Grundlagen der Wettabgabe
Wetten sind kein lockeres Hobby, sie sind ein Wirtschaftszweig – und der Staat liebt seine Abgaben. Hier geht’s um das Grundprinzip: Jede abgegebene Wette löst eine Steuerpflicht aus, egal ob online, im Kiosk oder im Sportclub. Und zwar nicht nur die klassische Glücksspielsteuer, sondern auch Umsatzsteuer, sofern die Dienstleistung als solche gilt. Kurz gesagt: Geld, das du einnehmen willst, musst du irgendwann dem Fiskus geben.
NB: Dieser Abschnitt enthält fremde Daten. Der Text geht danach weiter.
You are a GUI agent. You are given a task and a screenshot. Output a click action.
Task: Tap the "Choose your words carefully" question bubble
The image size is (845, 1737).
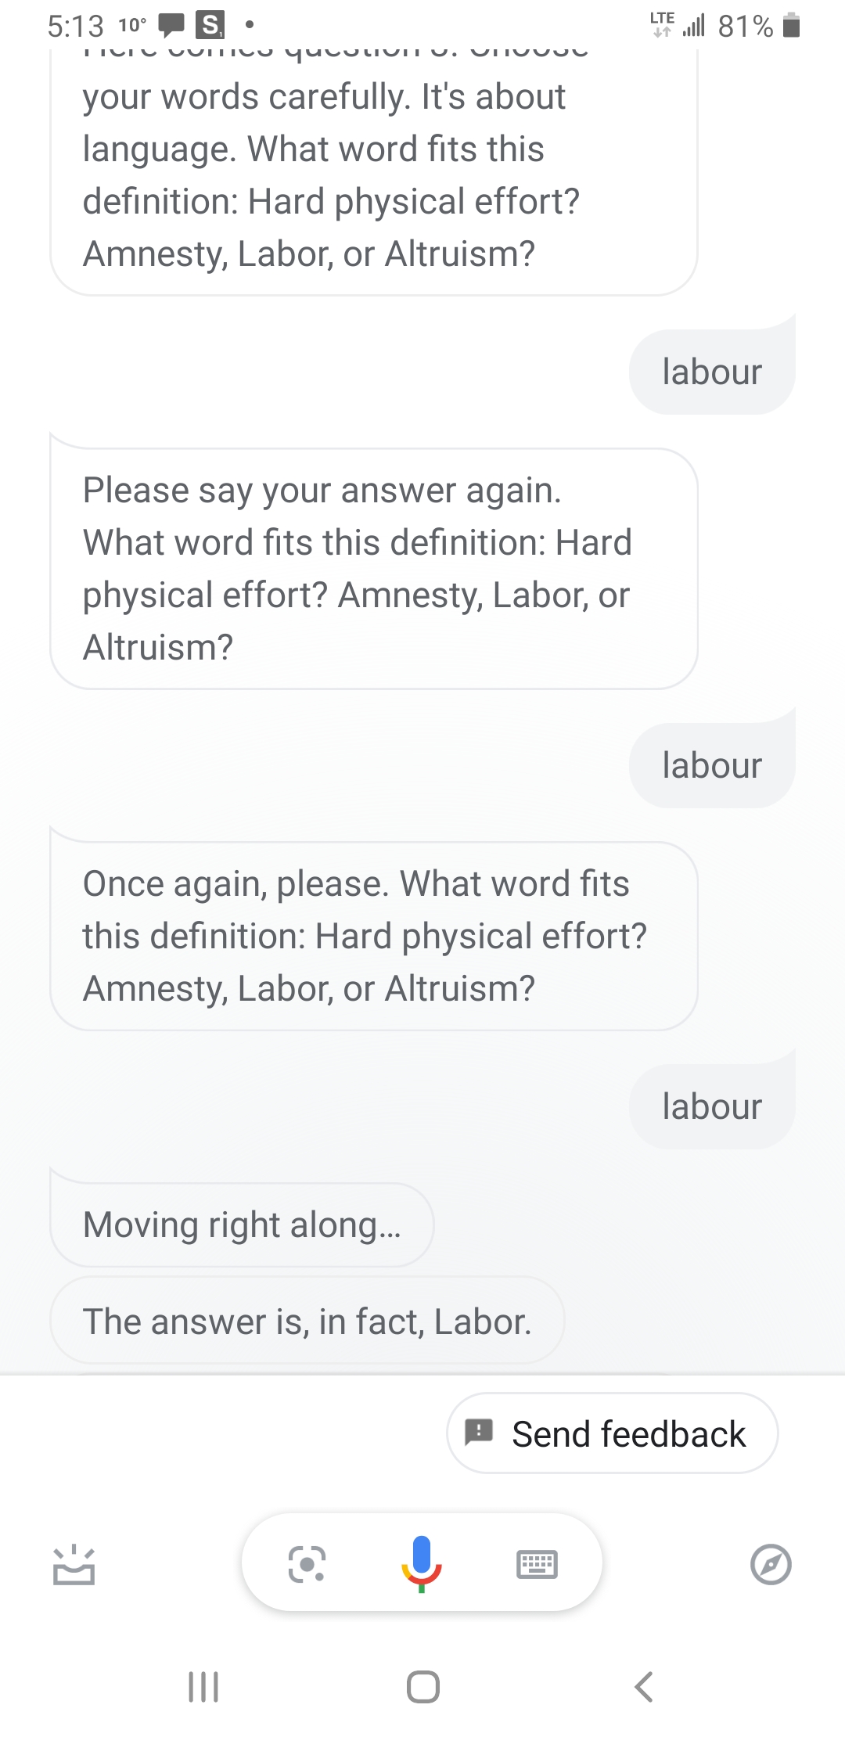coord(373,172)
Steuerliche Pflichten im Überblick
Erstmal die Spielbank-Steuer: Sie beträgt je nach Bundesland zwischen 5 % und 30 % des Nettoerlöses, das heißt nach Abzug der Auszahlungssummen. Dann die Mehrwertsteuer – 19 % auf die Wettgebühr, wenn du als Betreiber mehrwertsteuerpflichtig bist. Drittens die Gewerbesteuer, die sich aus dem Gewinn ergibt und je nach Gemeinde variiert. Und zu guter Letzt die Einkommens‑ bzw. Körperschaftsteuer, wenn du als Einzelunternehmer oder GmbH auftrittst. Das ist ein Kaleidoskop aus Zahlen, das du im Blick behalten musst.
Lizenz und Meldung
Ohne Lizenz gibt’s keine legalen Wetten – das ist das Fundament. Die Lizenz wird vom jeweiligen Landes Glücksspielamt erteilt, und damit einher geht die Pflicht zur regelmäßigen Meldung aller Wetten, die du annimmst. Du musst jede Transaktion bis zum Monatsende melden, inklusive Kundendaten, Einsatzhöhe und Ergebnis. Und das nicht per E‑Mail, sondern über das offizielle Meldeportal, das meistens eine XML‑Schnittstelle bietet. Verpasse keinen Termin, sonst drohen Bußgelder und im schlimmsten Fall Lizenzverlust.
Kurzfristige Fallen
Ein häufiger Knebel: Der Vorsteuerabzug bei der Anschaffung von Wettsoftware. Viele Betreiber denken, sie können die komplette Vorsteuer zurückholen – falsch. Nur ein Teil ist abzugsfähig, weil die Software zu 50 % als „nicht steuerbare Leistung“ gilt. Das gleiche gilt für Werbekosten: Nur die unmittelbar mit dem Wettbetrieb verbundenen Ausgaben zählen, alles andere wird vom Finanzamt als privat eingestuft und ist nicht abzugsfähig.
Besonderheiten für grenzüberschreitende Anbieter
Betreiber, die Kunden aus mehreren EU‑Ländern bedienen, stehen vor doppelter Komplexität. Auf der einen Seite das EU‑Recht, das das Prinzip der Niederlassungsfreiheit garantiert, auf der anderen Seite die nationalen Wettsteuern, die oft nach dem „Bestimmungslandprinzip“ berechnet werden. Das bedeutet: Du musst dich in jedem Land, in dem du Kunden hast, ggf. registrieren und dort Steuern abführen. Und ja, das ist ein riesiger administrativer Aufwand, den du unbedingt mit einer spezialisierten Steuerberatung abfangen solltest.
Was jetzt tun?
Setz dir sofort ein zentrales Dashboard auf, das alle Einnahmen, Ausgaben und Steuersätze in Echtzeit trackt. Dann hol dir einen Steuerfachmann, der sich mit Glücksspielrecht auskennt – und zwar jetzt, nicht erst, wenn das Finanzamt anklopft. Und vergiss nie: Wer nicht zahlt, verliert das Spiel.